→ SHORT TASK
Copy the listing below line for line, without changing anything.

>> begin MATERIAL FOR THIS EXERCISE

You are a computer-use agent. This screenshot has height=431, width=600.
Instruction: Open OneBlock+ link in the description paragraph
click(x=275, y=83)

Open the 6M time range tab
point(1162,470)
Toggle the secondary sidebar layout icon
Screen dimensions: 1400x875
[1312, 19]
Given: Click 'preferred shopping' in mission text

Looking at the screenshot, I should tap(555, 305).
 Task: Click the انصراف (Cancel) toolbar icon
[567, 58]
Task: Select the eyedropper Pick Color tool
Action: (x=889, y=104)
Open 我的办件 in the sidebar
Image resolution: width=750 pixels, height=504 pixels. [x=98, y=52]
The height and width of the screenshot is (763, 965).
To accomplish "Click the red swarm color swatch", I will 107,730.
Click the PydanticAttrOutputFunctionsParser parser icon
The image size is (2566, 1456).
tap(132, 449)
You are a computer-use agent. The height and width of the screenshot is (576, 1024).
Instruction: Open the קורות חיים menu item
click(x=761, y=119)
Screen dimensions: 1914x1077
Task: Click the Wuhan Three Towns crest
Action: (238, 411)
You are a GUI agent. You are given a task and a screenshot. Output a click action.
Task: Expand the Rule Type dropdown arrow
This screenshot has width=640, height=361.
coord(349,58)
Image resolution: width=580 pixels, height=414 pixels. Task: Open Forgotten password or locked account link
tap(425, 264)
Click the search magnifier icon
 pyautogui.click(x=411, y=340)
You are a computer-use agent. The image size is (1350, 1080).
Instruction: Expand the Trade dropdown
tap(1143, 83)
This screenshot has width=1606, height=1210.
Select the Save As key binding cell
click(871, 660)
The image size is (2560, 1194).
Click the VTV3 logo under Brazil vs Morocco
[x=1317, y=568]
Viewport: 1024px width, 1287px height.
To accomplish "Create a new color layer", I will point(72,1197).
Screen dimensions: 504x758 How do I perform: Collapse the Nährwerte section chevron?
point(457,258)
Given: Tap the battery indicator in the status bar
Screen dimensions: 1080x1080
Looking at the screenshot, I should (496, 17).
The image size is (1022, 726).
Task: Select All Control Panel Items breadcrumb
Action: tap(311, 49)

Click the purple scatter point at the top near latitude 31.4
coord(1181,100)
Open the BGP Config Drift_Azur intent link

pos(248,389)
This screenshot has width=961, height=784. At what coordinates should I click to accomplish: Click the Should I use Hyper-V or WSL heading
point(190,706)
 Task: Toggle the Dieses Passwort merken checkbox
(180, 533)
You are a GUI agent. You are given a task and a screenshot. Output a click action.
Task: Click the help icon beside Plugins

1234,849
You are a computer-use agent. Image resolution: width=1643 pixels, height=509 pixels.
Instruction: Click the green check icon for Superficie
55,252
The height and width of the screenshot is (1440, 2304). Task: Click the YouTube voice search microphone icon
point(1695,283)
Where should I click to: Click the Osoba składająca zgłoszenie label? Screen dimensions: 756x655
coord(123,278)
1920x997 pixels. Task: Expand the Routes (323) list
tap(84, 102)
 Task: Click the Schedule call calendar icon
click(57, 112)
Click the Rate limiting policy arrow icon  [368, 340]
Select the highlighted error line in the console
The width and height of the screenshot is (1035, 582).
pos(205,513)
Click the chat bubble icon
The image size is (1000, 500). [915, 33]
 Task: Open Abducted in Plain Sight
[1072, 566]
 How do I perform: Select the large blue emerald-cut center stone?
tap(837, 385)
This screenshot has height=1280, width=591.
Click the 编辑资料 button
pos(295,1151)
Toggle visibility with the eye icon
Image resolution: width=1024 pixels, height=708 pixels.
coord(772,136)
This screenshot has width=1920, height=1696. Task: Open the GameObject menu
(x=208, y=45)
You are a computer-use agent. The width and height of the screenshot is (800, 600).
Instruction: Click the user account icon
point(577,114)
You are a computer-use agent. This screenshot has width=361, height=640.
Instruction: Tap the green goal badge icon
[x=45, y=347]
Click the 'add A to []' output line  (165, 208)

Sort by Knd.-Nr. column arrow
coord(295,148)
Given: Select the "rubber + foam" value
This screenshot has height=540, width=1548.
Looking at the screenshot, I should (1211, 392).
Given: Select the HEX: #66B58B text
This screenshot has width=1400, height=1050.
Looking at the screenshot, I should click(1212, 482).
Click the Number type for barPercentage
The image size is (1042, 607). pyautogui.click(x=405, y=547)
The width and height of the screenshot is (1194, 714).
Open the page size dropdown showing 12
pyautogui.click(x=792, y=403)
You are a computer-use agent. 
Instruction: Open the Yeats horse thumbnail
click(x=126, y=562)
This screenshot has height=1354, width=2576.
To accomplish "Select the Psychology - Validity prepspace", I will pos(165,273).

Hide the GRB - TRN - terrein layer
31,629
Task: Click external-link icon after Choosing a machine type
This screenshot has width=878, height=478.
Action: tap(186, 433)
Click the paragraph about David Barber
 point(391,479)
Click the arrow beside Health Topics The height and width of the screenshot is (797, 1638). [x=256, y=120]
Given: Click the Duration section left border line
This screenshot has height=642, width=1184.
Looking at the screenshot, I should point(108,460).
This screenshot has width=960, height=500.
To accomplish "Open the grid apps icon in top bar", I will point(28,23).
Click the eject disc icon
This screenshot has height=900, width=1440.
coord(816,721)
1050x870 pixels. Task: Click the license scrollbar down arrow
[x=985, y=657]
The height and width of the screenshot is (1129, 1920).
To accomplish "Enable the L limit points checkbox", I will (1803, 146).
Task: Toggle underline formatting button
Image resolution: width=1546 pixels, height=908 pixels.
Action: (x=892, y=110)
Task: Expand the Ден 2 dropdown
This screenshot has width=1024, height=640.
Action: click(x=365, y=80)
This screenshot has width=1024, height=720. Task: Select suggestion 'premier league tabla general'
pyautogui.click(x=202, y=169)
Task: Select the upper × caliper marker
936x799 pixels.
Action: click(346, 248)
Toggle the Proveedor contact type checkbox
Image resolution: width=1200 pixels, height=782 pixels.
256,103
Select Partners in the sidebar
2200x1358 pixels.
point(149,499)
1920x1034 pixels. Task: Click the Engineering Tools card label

>> end MATERIAL FOR THIS EXERCISE

→ RIGHT ANSWER
You are a computer-use agent. This screenshot has height=431, width=600.
Instruction: Open OneBlock+ link in the description paragraph
click(x=275, y=83)

Open the 6M time range tab
point(1162,470)
Toggle the secondary sidebar layout icon
Screen dimensions: 1400x875
[1312, 19]
Given: Click 'preferred shopping' in mission text

Looking at the screenshot, I should tap(555, 305).
 Task: Click the انصراف (Cancel) toolbar icon
[567, 58]
Task: Select the eyedropper Pick Color tool
Action: (x=889, y=104)
Open 我的办件 in the sidebar
Image resolution: width=750 pixels, height=504 pixels. [x=98, y=52]
The height and width of the screenshot is (763, 965).
To accomplish "Click the red swarm color swatch", I will 107,730.
Click the PydanticAttrOutputFunctionsParser parser icon
The image size is (2566, 1456).
tap(132, 449)
You are a computer-use agent. The height and width of the screenshot is (576, 1024).
Instruction: Open the קורות חיים menu item
click(x=761, y=119)
Screen dimensions: 1914x1077
Task: Click the Wuhan Three Towns crest
Action: (238, 411)
You are a GUI agent. You are given a task and a screenshot. Output a click action.
Task: Expand the Rule Type dropdown arrow
This screenshot has width=640, height=361.
coord(349,58)
Image resolution: width=580 pixels, height=414 pixels. Task: Open Forgotten password or locked account link
tap(425, 264)
Click the search magnifier icon
 pyautogui.click(x=411, y=340)
You are a computer-use agent. The image size is (1350, 1080).
Instruction: Expand the Trade dropdown
tap(1143, 83)
This screenshot has width=1606, height=1210.
Select the Save As key binding cell
click(871, 660)
The image size is (2560, 1194).
Click the VTV3 logo under Brazil vs Morocco
[x=1317, y=568]
Viewport: 1024px width, 1287px height.
To accomplish "Create a new color layer", I will point(72,1197).
Screen dimensions: 504x758 How do I perform: Collapse the Nährwerte section chevron?
point(457,258)
Given: Tap the battery indicator in the status bar
Screen dimensions: 1080x1080
Looking at the screenshot, I should (496, 17).
The image size is (1022, 726).
Task: Select All Control Panel Items breadcrumb
Action: tap(311, 49)

Click the purple scatter point at the top near latitude 31.4
coord(1181,100)
Open the BGP Config Drift_Azur intent link

pos(248,389)
This screenshot has width=961, height=784. At what coordinates should I click to accomplish: Click the Should I use Hyper-V or WSL heading
point(190,706)
 Task: Toggle the Dieses Passwort merken checkbox
(180, 533)
You are a GUI agent. You are given a task and a screenshot. Output a click action.
Task: Click the help icon beside Plugins

1234,849
You are a computer-use agent. Image resolution: width=1643 pixels, height=509 pixels.
Instruction: Click the green check icon for Superficie
55,252
The height and width of the screenshot is (1440, 2304). Task: Click the YouTube voice search microphone icon
point(1695,283)
Where should I click to: Click the Osoba składająca zgłoszenie label? Screen dimensions: 756x655
coord(123,278)
1920x997 pixels. Task: Expand the Routes (323) list
tap(84, 102)
 Task: Click the Schedule call calendar icon
click(57, 112)
Click the Rate limiting policy arrow icon  [368, 340]
Select the highlighted error line in the console
The width and height of the screenshot is (1035, 582).
pos(205,513)
Click the chat bubble icon
The image size is (1000, 500). [915, 33]
 Task: Open Abducted in Plain Sight
[1072, 566]
 How do I perform: Select the large blue emerald-cut center stone?
tap(837, 385)
This screenshot has height=1280, width=591.
Click the 编辑资料 button
pos(295,1151)
Toggle visibility with the eye icon
Image resolution: width=1024 pixels, height=708 pixels.
coord(772,136)
This screenshot has width=1920, height=1696. Task: Open the GameObject menu
(x=208, y=45)
You are a computer-use agent. The width and height of the screenshot is (800, 600).
Instruction: Click the user account icon
point(577,114)
You are a computer-use agent. This screenshot has width=361, height=640.
Instruction: Tap the green goal badge icon
[x=45, y=347]
Click the 'add A to []' output line  (165, 208)

Sort by Knd.-Nr. column arrow
coord(295,148)
Given: Select the "rubber + foam" value
This screenshot has height=540, width=1548.
Looking at the screenshot, I should (1211, 392).
Given: Select the HEX: #66B58B text
This screenshot has width=1400, height=1050.
Looking at the screenshot, I should click(1212, 482).
Click the Number type for barPercentage
The image size is (1042, 607). pyautogui.click(x=405, y=547)
The width and height of the screenshot is (1194, 714).
Open the page size dropdown showing 12
pyautogui.click(x=792, y=403)
You are a computer-use agent. 
Instruction: Open the Yeats horse thumbnail
click(x=126, y=562)
This screenshot has height=1354, width=2576.
To accomplish "Select the Psychology - Validity prepspace", I will pos(165,273).

Hide the GRB - TRN - terrein layer
31,629
Task: Click external-link icon after Choosing a machine type
This screenshot has width=878, height=478.
Action: tap(186, 433)
Click the paragraph about David Barber
 point(391,479)
Click the arrow beside Health Topics The height and width of the screenshot is (797, 1638). [x=256, y=120]
Given: Click the Duration section left border line
This screenshot has height=642, width=1184.
Looking at the screenshot, I should point(108,460).
This screenshot has width=960, height=500.
To accomplish "Open the grid apps icon in top bar", I will point(28,23).
Click the eject disc icon
This screenshot has height=900, width=1440.
coord(816,721)
1050x870 pixels. Task: Click the license scrollbar down arrow
[x=985, y=657]
The height and width of the screenshot is (1129, 1920).
To accomplish "Enable the L limit points checkbox", I will (1803, 146).
Task: Toggle underline formatting button
Image resolution: width=1546 pixels, height=908 pixels.
Action: (x=892, y=110)
Task: Expand the Ден 2 dropdown
This screenshot has width=1024, height=640.
Action: click(x=365, y=80)
This screenshot has width=1024, height=720. Task: Select suggestion 'premier league tabla general'
pyautogui.click(x=202, y=169)
Task: Select the upper × caliper marker
936x799 pixels.
Action: click(346, 248)
Toggle the Proveedor contact type checkbox
Image resolution: width=1200 pixels, height=782 pixels.
256,103
Select Partners in the sidebar
2200x1358 pixels.
point(149,499)
1920x1034 pixels. Task: Click the Engineering Tools card label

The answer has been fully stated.